[TASK MATERIAL — start]
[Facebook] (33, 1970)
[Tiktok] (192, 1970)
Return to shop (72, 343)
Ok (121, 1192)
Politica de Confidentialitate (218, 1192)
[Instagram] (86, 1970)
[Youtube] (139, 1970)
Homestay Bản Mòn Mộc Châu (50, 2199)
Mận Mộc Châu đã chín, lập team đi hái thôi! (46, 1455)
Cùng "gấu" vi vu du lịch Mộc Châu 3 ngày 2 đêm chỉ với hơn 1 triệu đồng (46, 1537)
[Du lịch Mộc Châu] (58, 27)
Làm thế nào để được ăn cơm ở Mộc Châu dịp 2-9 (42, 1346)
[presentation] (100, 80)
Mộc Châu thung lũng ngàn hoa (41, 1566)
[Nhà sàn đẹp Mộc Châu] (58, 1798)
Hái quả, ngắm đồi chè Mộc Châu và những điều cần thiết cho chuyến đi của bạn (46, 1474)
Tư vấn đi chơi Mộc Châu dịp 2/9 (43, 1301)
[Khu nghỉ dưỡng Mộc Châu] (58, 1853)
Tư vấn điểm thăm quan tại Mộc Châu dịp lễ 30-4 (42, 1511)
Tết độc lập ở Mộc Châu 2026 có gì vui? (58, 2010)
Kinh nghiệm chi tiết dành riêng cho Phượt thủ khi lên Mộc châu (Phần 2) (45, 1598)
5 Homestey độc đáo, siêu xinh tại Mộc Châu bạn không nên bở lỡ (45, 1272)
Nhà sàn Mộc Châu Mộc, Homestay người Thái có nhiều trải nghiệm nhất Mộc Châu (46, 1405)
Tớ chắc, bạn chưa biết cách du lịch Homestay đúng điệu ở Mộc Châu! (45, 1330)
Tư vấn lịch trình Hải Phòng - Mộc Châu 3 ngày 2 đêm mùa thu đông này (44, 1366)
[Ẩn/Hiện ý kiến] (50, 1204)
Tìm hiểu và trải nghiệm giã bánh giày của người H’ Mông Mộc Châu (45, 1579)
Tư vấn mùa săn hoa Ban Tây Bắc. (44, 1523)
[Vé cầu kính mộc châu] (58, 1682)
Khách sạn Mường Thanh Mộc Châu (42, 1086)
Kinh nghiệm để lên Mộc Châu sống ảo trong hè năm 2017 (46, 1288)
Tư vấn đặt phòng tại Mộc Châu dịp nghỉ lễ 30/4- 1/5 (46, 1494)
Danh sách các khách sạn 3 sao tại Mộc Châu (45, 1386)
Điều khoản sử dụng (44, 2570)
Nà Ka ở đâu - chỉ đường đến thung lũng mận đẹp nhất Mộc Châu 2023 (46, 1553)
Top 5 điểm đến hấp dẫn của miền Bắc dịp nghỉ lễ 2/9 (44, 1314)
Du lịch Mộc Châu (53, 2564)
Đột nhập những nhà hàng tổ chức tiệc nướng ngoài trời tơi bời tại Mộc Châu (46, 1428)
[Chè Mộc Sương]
[TASK MATERIAL — finish]
WHAT THE EXERCISE ASKS
The answer is the data above, retyped exactly in full.

SOLUTION TO THE EXERCISE
[Facebook] (33, 1970)
[Tiktok] (192, 1970)
Return to shop (72, 343)
Ok (121, 1192)
Politica de Confidentialitate (218, 1192)
[Instagram] (86, 1970)
[Youtube] (139, 1970)
Homestay Bản Mòn Mộc Châu (50, 2199)
Mận Mộc Châu đã chín, lập team đi hái thôi! (46, 1455)
Cùng "gấu" vi vu du lịch Mộc Châu 3 ngày 2 đêm chỉ với hơn 1 triệu đồng (46, 1537)
[Du lịch Mộc Châu] (58, 27)
Làm thế nào để được ăn cơm ở Mộc Châu dịp 2-9 (42, 1346)
[presentation] (100, 80)
Mộc Châu thung lũng ngàn hoa (41, 1566)
[Nhà sàn đẹp Mộc Châu] (58, 1798)
Hái quả, ngắm đồi chè Mộc Châu và những điều cần thiết cho chuyến đi của bạn (46, 1474)
Tư vấn đi chơi Mộc Châu dịp 2/9 (43, 1301)
[Khu nghỉ dưỡng Mộc Châu] (58, 1853)
Tư vấn điểm thăm quan tại Mộc Châu dịp lễ 30-4 (42, 1511)
Tết độc lập ở Mộc Châu 2026 có gì vui? (58, 2010)
Kinh nghiệm chi tiết dành riêng cho Phượt thủ khi lên Mộc châu (Phần 2) (45, 1598)
5 Homestey độc đáo, siêu xinh tại Mộc Châu bạn không nên bở lỡ (45, 1272)
Nhà sàn Mộc Châu Mộc, Homestay người Thái có nhiều trải nghiệm nhất Mộc Châu (46, 1405)
Tớ chắc, bạn chưa biết cách du lịch Homestay đúng điệu ở Mộc Châu! (45, 1330)
Tư vấn lịch trình Hải Phòng - Mộc Châu 3 ngày 2 đêm mùa thu đông này (44, 1366)
[Ẩn/Hiện ý kiến] (50, 1204)
Tìm hiểu và trải nghiệm giã bánh giày của người H’ Mông Mộc Châu (45, 1579)
Tư vấn mùa săn hoa Ban Tây Bắc. (44, 1523)
[Vé cầu kính mộc châu] (58, 1682)
Khách sạn Mường Thanh Mộc Châu (42, 1086)
Kinh nghiệm để lên Mộc Châu sống ảo trong hè năm 2017 (46, 1288)
Tư vấn đặt phòng tại Mộc Châu dịp nghỉ lễ 30/4- 1/5 (46, 1494)
Danh sách các khách sạn 3 sao tại Mộc Châu (45, 1386)
Điều khoản sử dụng (44, 2570)
Nà Ka ở đâu - chỉ đường đến thung lũng mận đẹp nhất Mộc Châu 2023 (46, 1553)
Top 5 điểm đến hấp dẫn của miền Bắc dịp nghỉ lễ 2/9 (44, 1314)
Du lịch Mộc Châu (53, 2564)
Đột nhập những nhà hàng tổ chức tiệc nướng ngoài trời tơi bời tại Mộc Châu (46, 1428)
[Chè Mộc Sương]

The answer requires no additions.